BHP’s workforce has grown to be more than 20 per cent female.
The company, which set an ambitious target of making half of its workforce women by 2025, increased its female representation by 2.9 per cent in the 2017 financial year, just below a 3 per cent goal.
BHP chief executive Andrew McKenzie said the company hired 1000 more women in fiscal 2017, lifting its female presence to more than 20 per cent.
The company also halved its female turnover rate during the financial year, from 8.4 per cent higher than men the previous year to 4.7 per cent.
“These numbers are important. If we achieve balance in and balance out then we can move towards our goal more quickly,” McKenzie said.

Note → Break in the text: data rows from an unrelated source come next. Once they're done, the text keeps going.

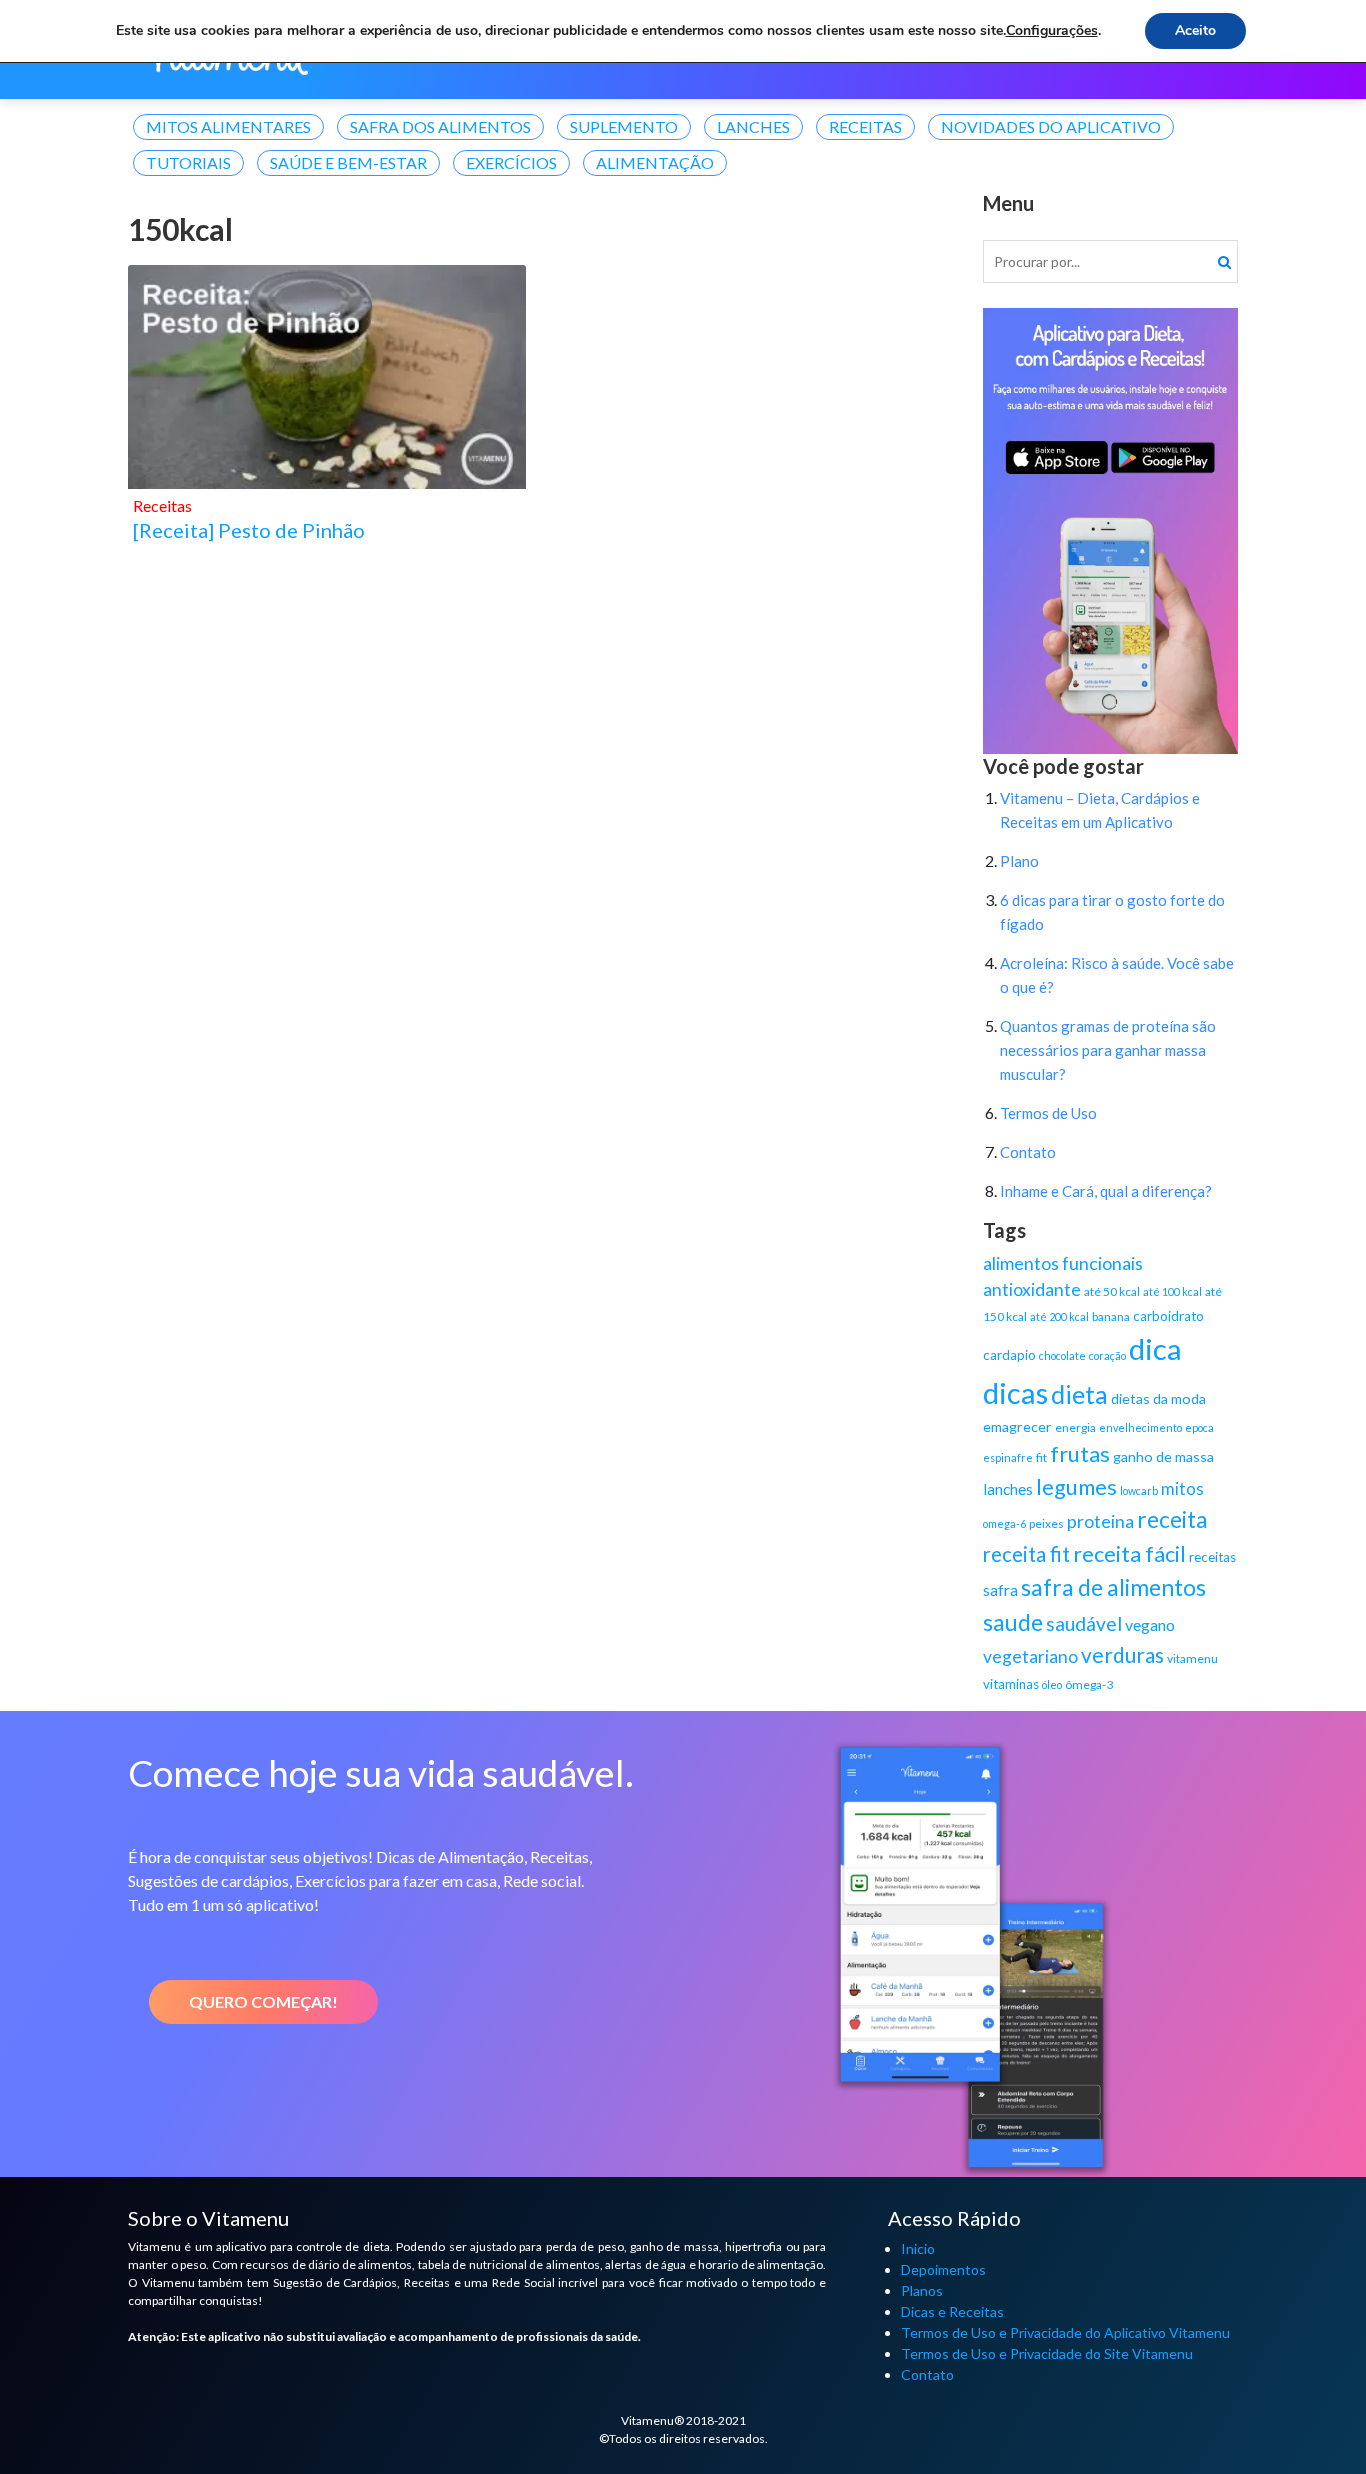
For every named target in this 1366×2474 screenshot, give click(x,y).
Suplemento (624, 126)
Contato (1028, 1152)
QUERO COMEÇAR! (263, 2001)
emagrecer (1017, 1426)
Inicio (918, 2248)
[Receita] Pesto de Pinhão (249, 530)
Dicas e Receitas (952, 2311)
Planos (922, 2290)
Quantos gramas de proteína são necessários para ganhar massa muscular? (1108, 1050)
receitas (1212, 1557)
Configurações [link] (1052, 30)
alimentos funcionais (1063, 1263)
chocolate (1062, 1355)
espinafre (1008, 1457)
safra (1000, 1589)
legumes (1076, 1487)
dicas (1015, 1392)
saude (1013, 1622)
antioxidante (1032, 1289)
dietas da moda (1158, 1398)
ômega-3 (1089, 1684)
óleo (1052, 1684)
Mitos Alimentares (228, 126)
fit (1041, 1457)
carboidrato (1168, 1316)
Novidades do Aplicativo (1051, 126)
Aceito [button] (1195, 30)
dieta (1079, 1394)
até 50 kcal (1112, 1291)
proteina (1100, 1521)
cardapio (1009, 1355)
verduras (1122, 1654)
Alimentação (655, 162)
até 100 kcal (1172, 1291)
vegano (1150, 1624)
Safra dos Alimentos (440, 126)
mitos (1182, 1489)
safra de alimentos (1113, 1587)
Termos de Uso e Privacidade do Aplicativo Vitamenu (1065, 2332)
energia (1075, 1427)
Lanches (753, 126)
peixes (1046, 1523)
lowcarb (1139, 1490)
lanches (1008, 1489)
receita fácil (1129, 1554)
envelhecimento (1140, 1427)
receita (1172, 1519)
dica (1155, 1348)
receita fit (1026, 1554)
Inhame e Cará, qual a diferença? (1106, 1191)
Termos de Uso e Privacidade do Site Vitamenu (1047, 2353)
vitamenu (1192, 1658)
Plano (1019, 861)
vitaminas (1011, 1684)
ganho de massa (1163, 1456)
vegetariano (1030, 1656)
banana (1111, 1316)
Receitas (865, 126)
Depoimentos (943, 2269)
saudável (1084, 1623)
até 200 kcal (1059, 1316)
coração (1107, 1355)
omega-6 (1004, 1523)
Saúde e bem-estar (348, 162)
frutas (1080, 1454)
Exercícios (511, 162)
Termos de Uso (1048, 1113)
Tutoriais (188, 162)
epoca (1199, 1427)
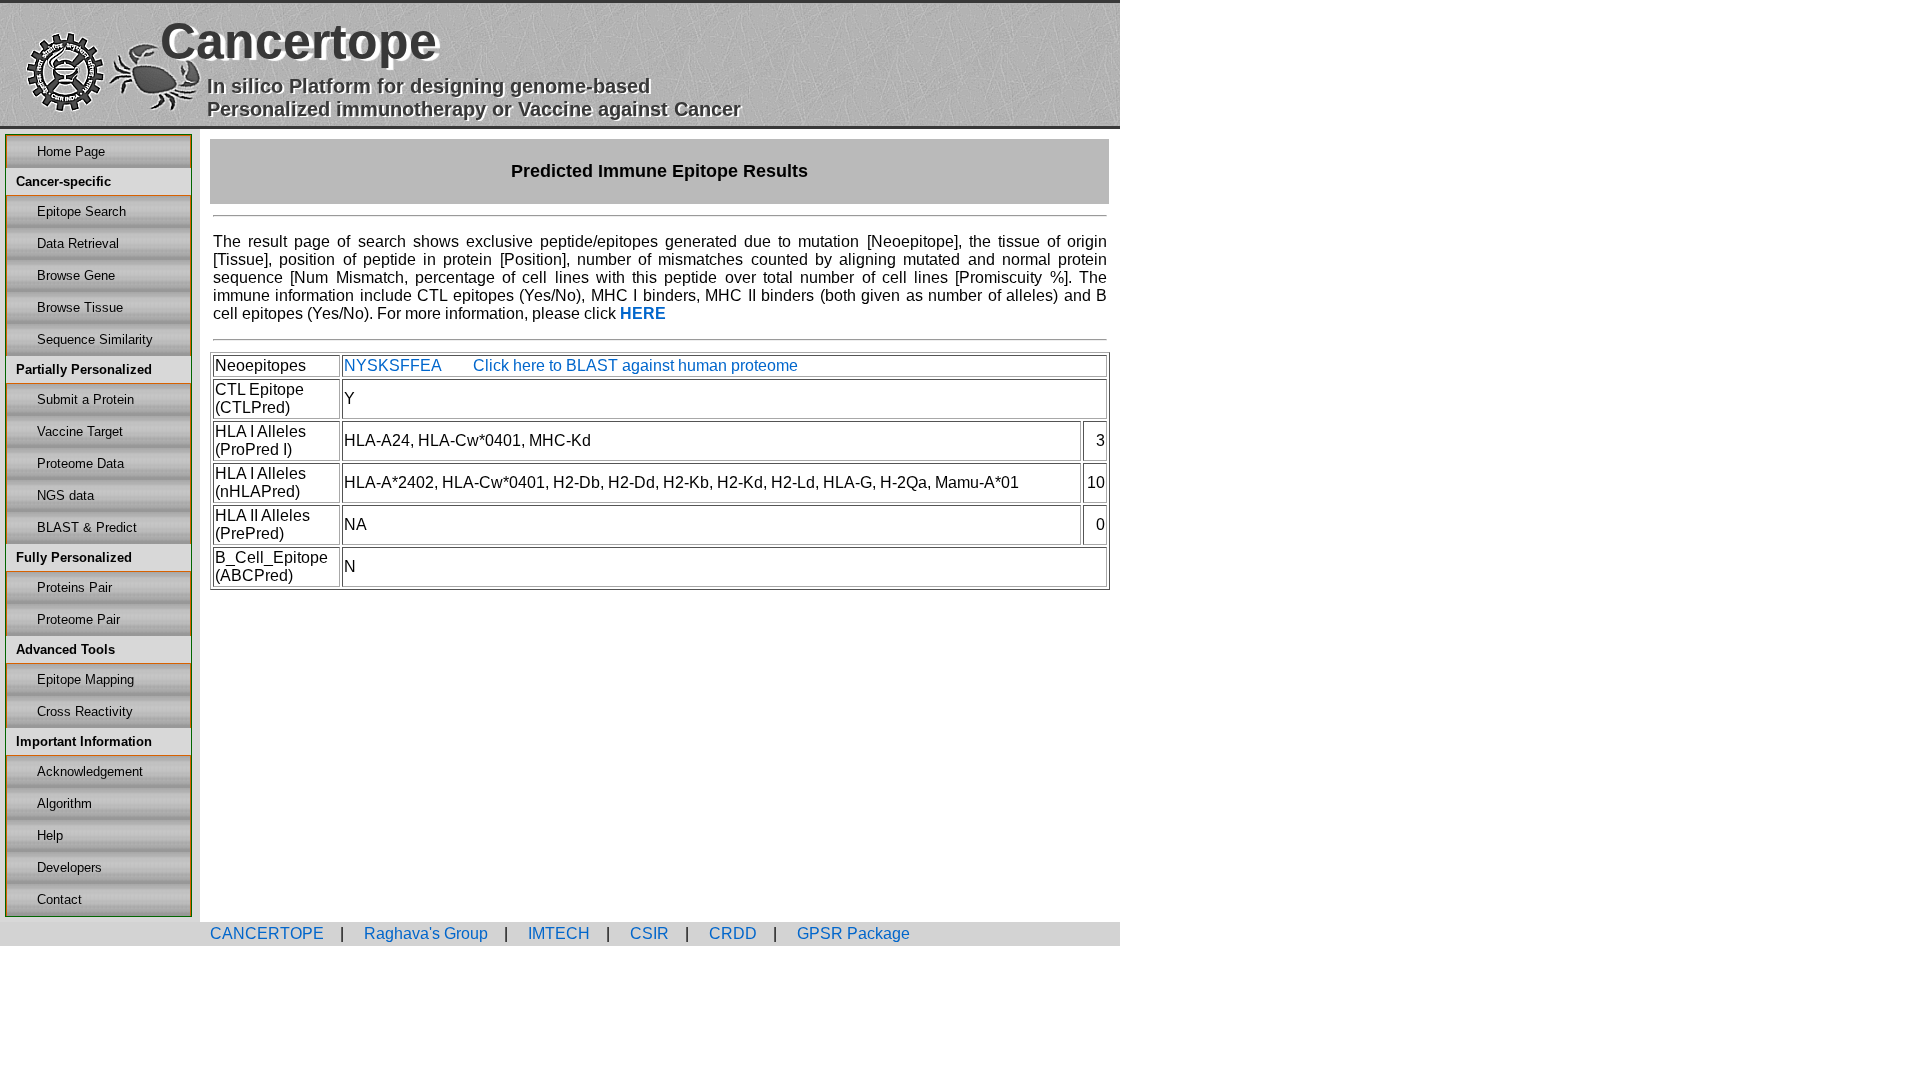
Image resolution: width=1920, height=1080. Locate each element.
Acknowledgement (90, 771)
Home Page (71, 151)
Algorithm (64, 803)
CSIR (647, 933)
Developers (69, 867)
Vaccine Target (80, 431)
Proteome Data (80, 463)
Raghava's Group (424, 933)
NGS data (65, 495)
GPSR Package (851, 933)
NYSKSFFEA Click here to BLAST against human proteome (571, 365)
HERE (643, 313)
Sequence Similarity (95, 339)
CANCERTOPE (267, 933)
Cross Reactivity (85, 711)
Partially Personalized (84, 369)
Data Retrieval (78, 243)
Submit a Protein (85, 399)
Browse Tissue (80, 307)
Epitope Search (81, 211)
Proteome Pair (78, 619)
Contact (59, 899)
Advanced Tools (65, 649)
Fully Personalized (74, 557)
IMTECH (557, 933)
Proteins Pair (74, 587)
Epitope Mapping (85, 679)
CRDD (731, 933)
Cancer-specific (63, 181)
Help (50, 835)
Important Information (84, 741)
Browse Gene (76, 275)
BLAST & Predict (87, 527)
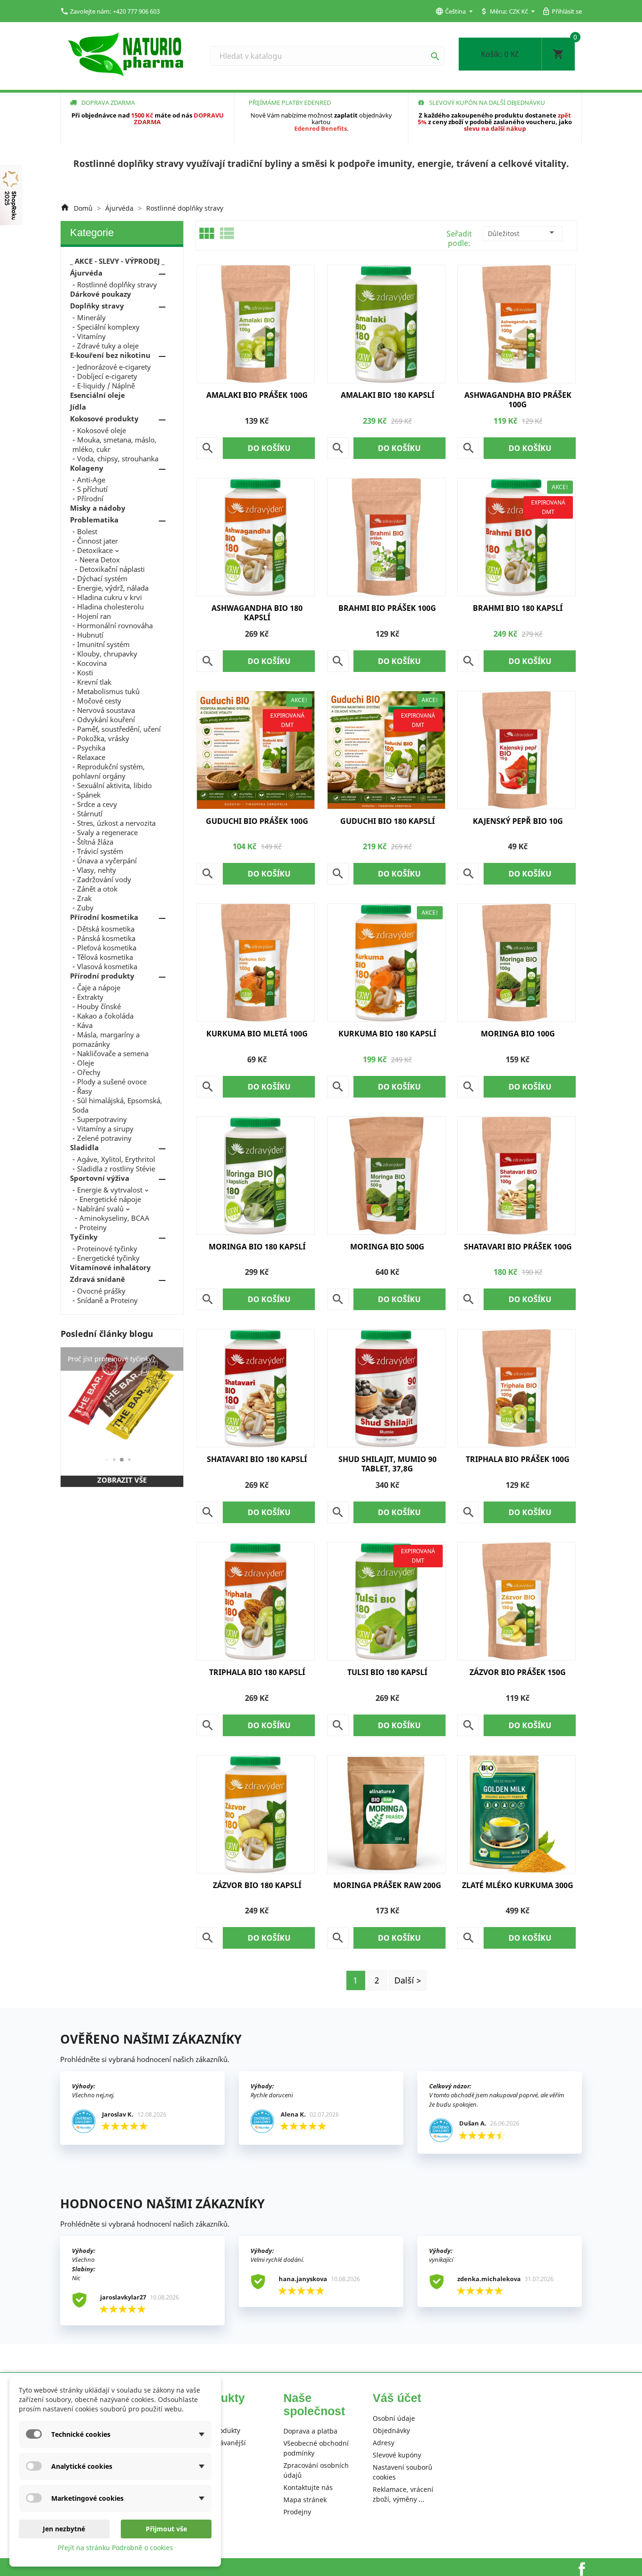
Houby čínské (99, 1006)
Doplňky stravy (97, 305)
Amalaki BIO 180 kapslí (387, 395)
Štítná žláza (95, 841)
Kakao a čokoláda (105, 1015)
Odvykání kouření (106, 719)
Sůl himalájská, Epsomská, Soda (117, 1105)
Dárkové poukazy (100, 294)
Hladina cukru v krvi (109, 597)
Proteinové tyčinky (107, 1248)
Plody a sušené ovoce (112, 1081)
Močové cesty (99, 700)
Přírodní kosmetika (104, 917)
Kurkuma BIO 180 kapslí (387, 1033)
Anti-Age (91, 479)
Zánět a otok (97, 888)
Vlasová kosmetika (107, 966)
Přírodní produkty (102, 975)
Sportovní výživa (99, 1178)
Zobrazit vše (122, 1480)
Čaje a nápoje (98, 987)
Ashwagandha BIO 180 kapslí (257, 613)
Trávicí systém (100, 851)
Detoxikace (95, 550)
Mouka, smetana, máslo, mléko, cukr (114, 444)
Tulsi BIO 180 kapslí (387, 1672)
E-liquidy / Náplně (106, 385)
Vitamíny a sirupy (105, 1128)
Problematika (94, 519)
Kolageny (86, 468)
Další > (407, 1980)
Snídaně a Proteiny (107, 1300)
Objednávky (391, 2430)
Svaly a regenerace (107, 832)
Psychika (91, 747)
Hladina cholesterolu (110, 606)
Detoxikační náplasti (112, 569)
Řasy (84, 1091)
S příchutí (92, 489)
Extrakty (90, 997)
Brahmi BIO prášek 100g (387, 608)
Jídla (78, 406)
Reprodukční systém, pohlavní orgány (108, 771)
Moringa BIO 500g (387, 1246)
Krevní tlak (94, 682)
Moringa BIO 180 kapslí (257, 1246)
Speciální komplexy (108, 327)
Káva (85, 1025)
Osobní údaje (394, 2418)
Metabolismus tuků (108, 691)
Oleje (85, 1062)
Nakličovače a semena (113, 1053)
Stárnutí (89, 813)
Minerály (91, 317)
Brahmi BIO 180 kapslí (518, 608)
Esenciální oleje (97, 395)
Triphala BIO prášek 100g (518, 1459)
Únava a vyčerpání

“This year the number of female leaders rose to 18 per cent. There are 100 more female leaders in our company today than a year ago. It makes a noticeable difference to how we make decisions and how it feels to work in our teams.”
McKenzie reinforced the strong commercial reasons for targeting diversity, including a safer, more innovative and productive workforce.
He said BHP’s most diverse sites outperform the company average on many measures, such as lower injury rates, and greater adherence to work plans and production targets.
“There’s also a moral imperative for diversity. As a father, I believe my children should be able to succeed because of their skills and achievements – the fact that they are women should not make a difference,” McKenzie said.
“An increase in the participation of women will also make a difference that benefits the communities in which we operate.”
While BHP’s target is to have 50 per cent of its workforce women in less than a decade, it has exceeded this proportion at its new Brisbane logistics control centre.
At the centre, which is made up of 53 per cent women, BHP recruited people based on matched skills rather than mining experience.